= Local Government Commission for Wales =

The Local Government Commission for Wales was established by the Local Government Act 1958 to review the organisation of local government in Wales and to make recommendations for its reform. It delivered its report in 1963 and was dissolved in 1967. Its recommendations were not carried out.

==Membership and terms of reference==
The legislation establishing the commission set out its duties and powers: it was charged with "the duty of reviewing the organisation of local government" in Wales (including Monmouthshire) "and of making such proposals as are hereinafter authorised for effecting changes appearing... desirable in the interests of effective and convenient local government". The commission was to consist of "a chairman, a deputy chairman, and not more than five other members": at least one of whom was to be "a person able to speak the Welsh language".

Proposed changes to local government areas could be effected in five ways, used alone or in combination:
- The alteration of the area of an administrative county or county borough (including the abolition of any county district in the course of the extension of a county borough)
- The constitution of a new administrative county by the amalgamation of two or more areas, whether counties or county boroughs, or by the aggregation of parts of such areas or the separation of a part of such an area
- The constitution of a new county borough by the amalgamation of two or more boroughs (whether county or non-county), the conversion of a non-county borough or urban district into a county borough, or the division of an existing county borough into parts and the constitution of all or any of the parts a county borough
- The abolition of an administrative county or county borough and the distribution of its area among other areas, being counties or county boroughs
- The conversion of a county borough into a non-county borough and its inclusion in an administrative county

The commission was appointed by royal warrant dated 5 January 1959, with a membership of five. The chairman was Sir Guildhaume Myrddin-Evans, and Deputy-Chairman was Sir David Emrys Evans. The remaining members were William Jones, Professor Charles Edward Gittins and Janet Morgan.

==Review areas==
For the purposes of the commission's work Wales was divided into three review areas:
- West and Mid Wales Review Area: the administrative counties of Breconshire, Cardiganshire, Carmarthenshire, Pembrokeshire and Radnorshire:- review commenced 5 May 1959
- Glamorgan and Monmouthshire Review Area: the administrative counties of Glamorgan and Monmouthshire, and the county boroughs of Cardiff, Merthyr Tydfil, Newport and Swansea: - review commenced 5 May 1959
- North Wales Review Area: the administrative counties of Anglesey, Caernarvonshire, Denbighshire, Flintshire, Merioneth and Montgomeryshire: - review commenced 28 March 1960

The commission submitted their draft proposals in May 1961 and made the final report in March 1963.

==Recommendations==
The commission recommended the following:
- A reduction in the number of administrative counties from 13 to 7
- Extensions of the county boroughs of Cardiff, Newport and Swansea
- The county borough of Merthyr Tydfil to become a non-county borough in Glamorgan

The commission rejected the constitution of the boroughs of Rhondda and Wrexham as county boroughs.

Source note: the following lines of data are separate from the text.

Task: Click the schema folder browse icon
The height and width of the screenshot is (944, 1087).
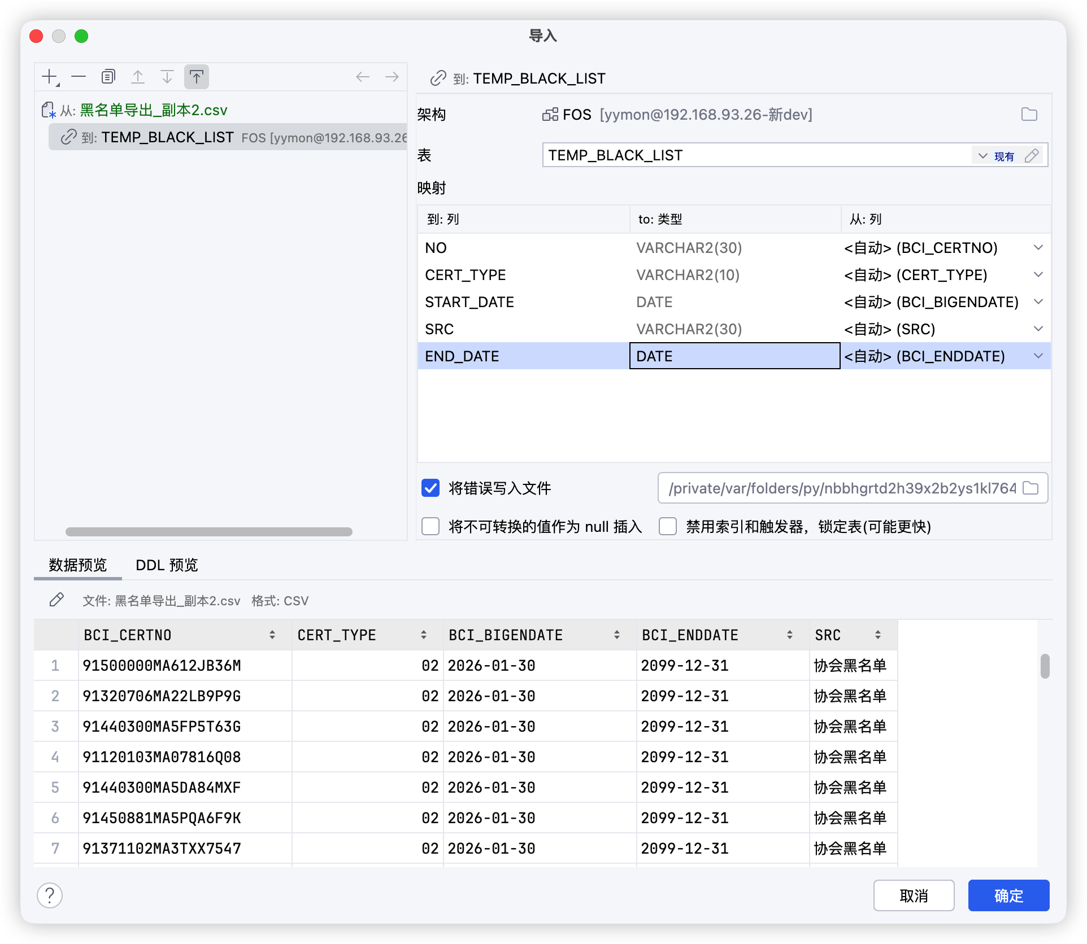Action: click(1029, 115)
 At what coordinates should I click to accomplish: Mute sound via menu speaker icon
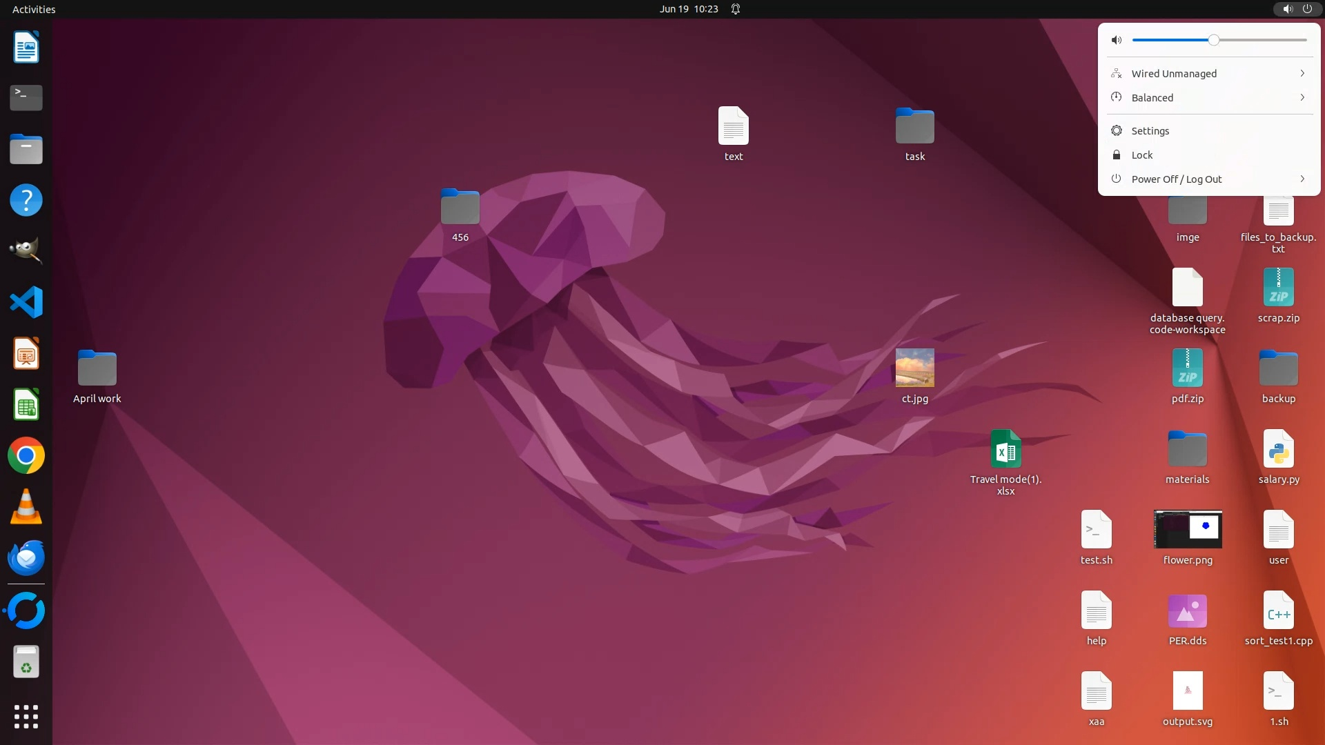[x=1116, y=40]
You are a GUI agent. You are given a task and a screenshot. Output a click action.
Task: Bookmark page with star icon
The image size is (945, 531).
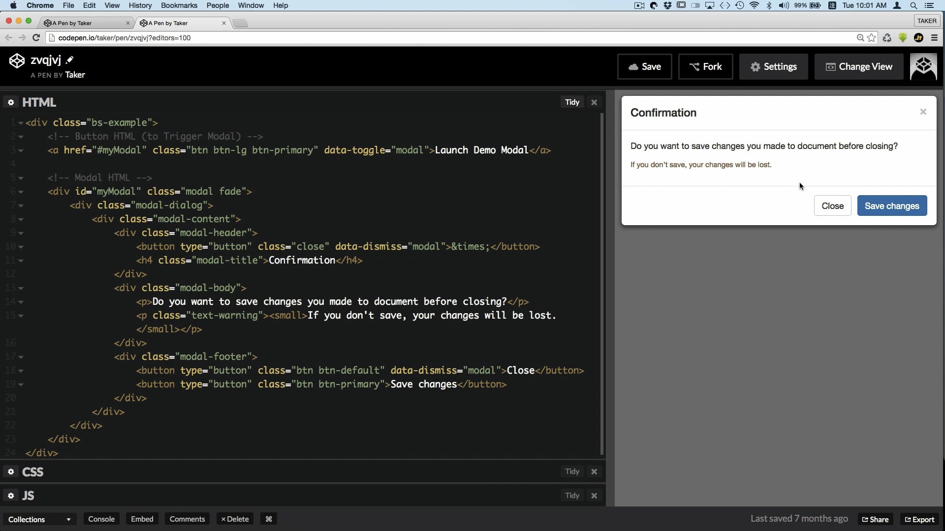(872, 38)
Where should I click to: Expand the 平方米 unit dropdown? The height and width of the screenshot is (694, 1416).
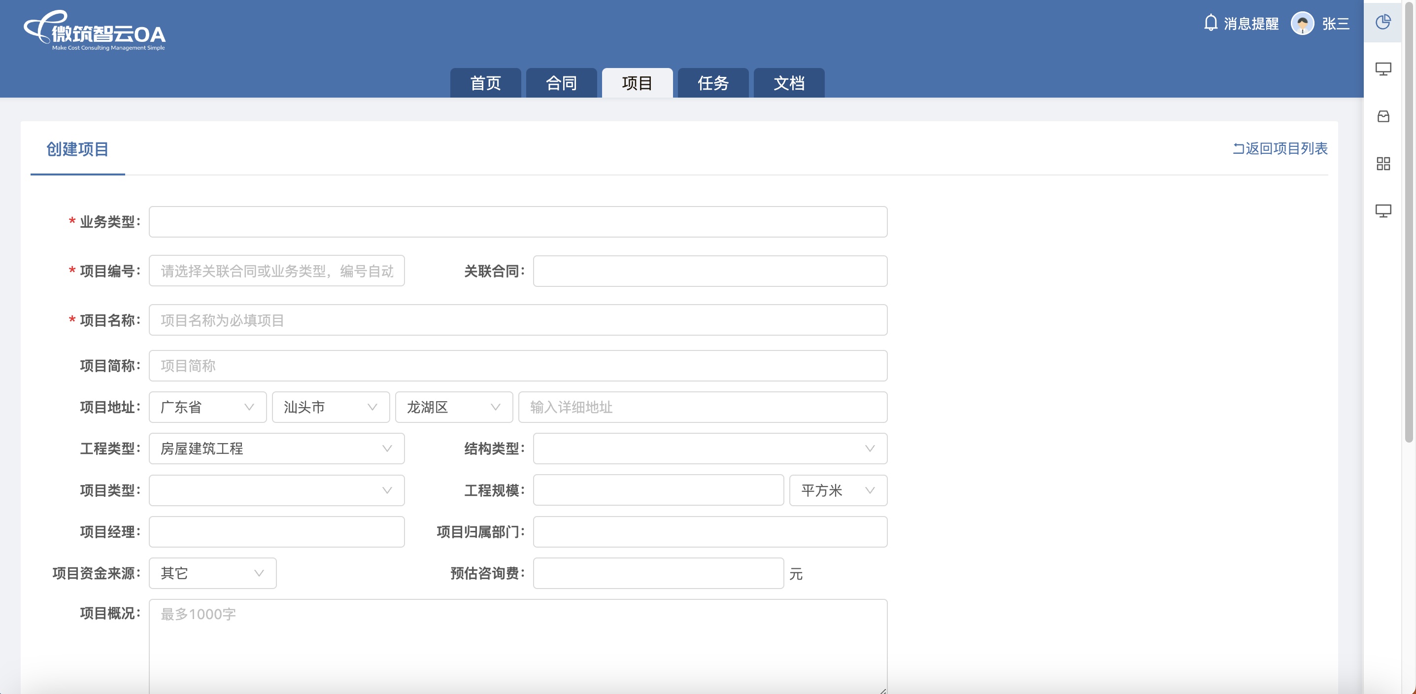[x=837, y=491]
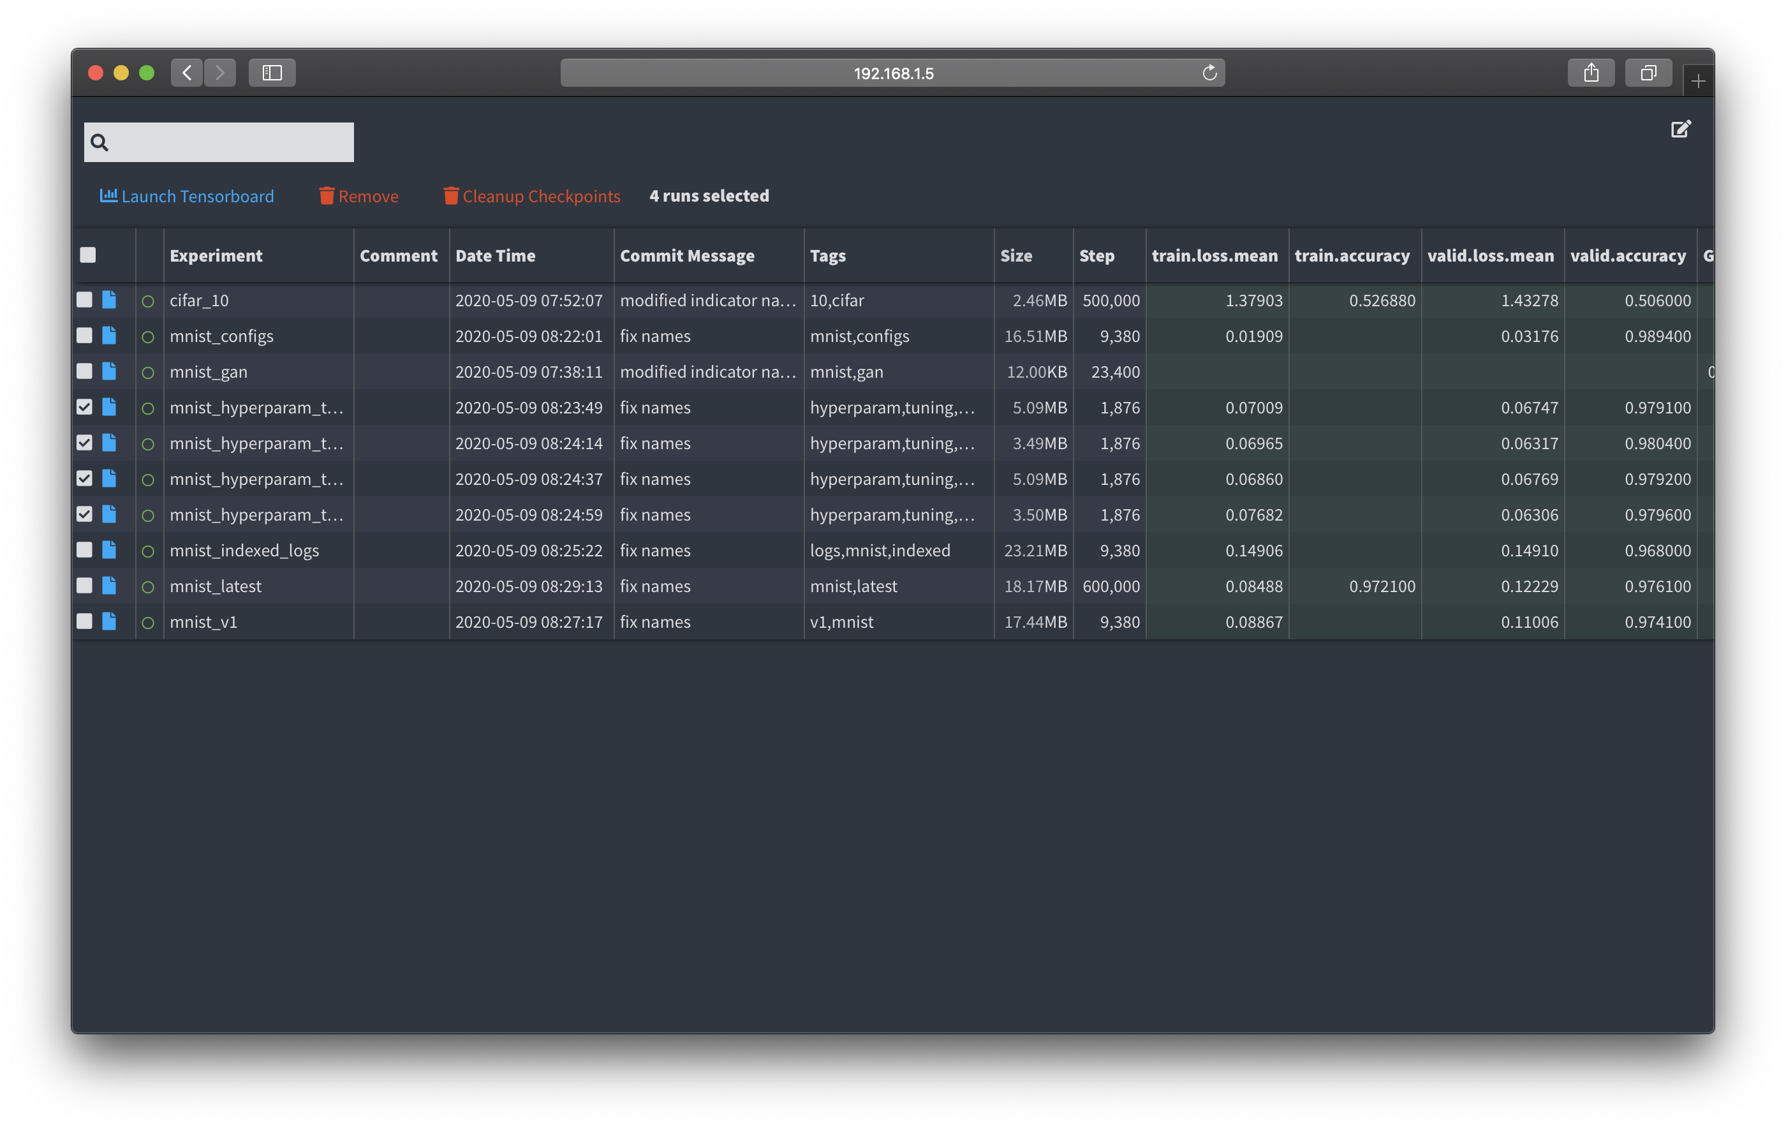Click the back navigation arrow
The height and width of the screenshot is (1128, 1786).
pos(186,72)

The proposals set out in the report were not accepted by the government, and, following the establishment of an inter-departmental working group in 1965, a white paper was issued in 1967. This incorporated some of the 1963 proposals and included some innovations.

The local government system envisaged in the White Paper comprised:
- 5 "administrative areas" replacing the 13 administrative counties:
  - North West Wales county (Anglesey, Caernarvonshire, Merionethshire)
  - North East Wales county (Denbighshire, Flintshire, Montgomeryshire)
  - South West Wales county (Cardiganshire, Carmarthenshire, Pembrokeshire)
  - Glamorgan (Glamorgan, Merthyr Tydfil county borough)
  - South East Wales county (Breconshire, Monmouthshire, Radnorshire)
- The administrative areas divided into 36 districts
- The county boroughs of Cardiff, Newport and Swansea to continue
- "Common Councils" and a "Welsh Council" for the administration of joint services

While the new areas were to be based on existing administrative counties, there were to be slight boundary changes: the largest being the readjustment of the Caernarvonshire/Denbighshire boundary between North East and North West Wales counties, the inclusion of the Edeyrnion area of Merionethshire in North East Wales, and much of southern Breconshire (or Brecknockshire) passing to Glamorgan.

On 26 February 1964, the Minister of Housing and Local Government and Minister for Welsh Affairs, Sir Keith Joseph, indicated in the House of Commons that the government did not intend to implement the commission's proposals. He stated that while there was an urgent need for reform, the government wished to reconsider the pattern of local government with the possibility of issuing a white paper leading to legislation in the future.

Local government in Wales remained unchanged until the implementation of the Local Government Act 1972 in 1974, which created a two-tier system of counties and districts throughout the principality. Two of the counties created in 1974, Dyfed and Gwynedd closely resembled the South West and North West Wales areas.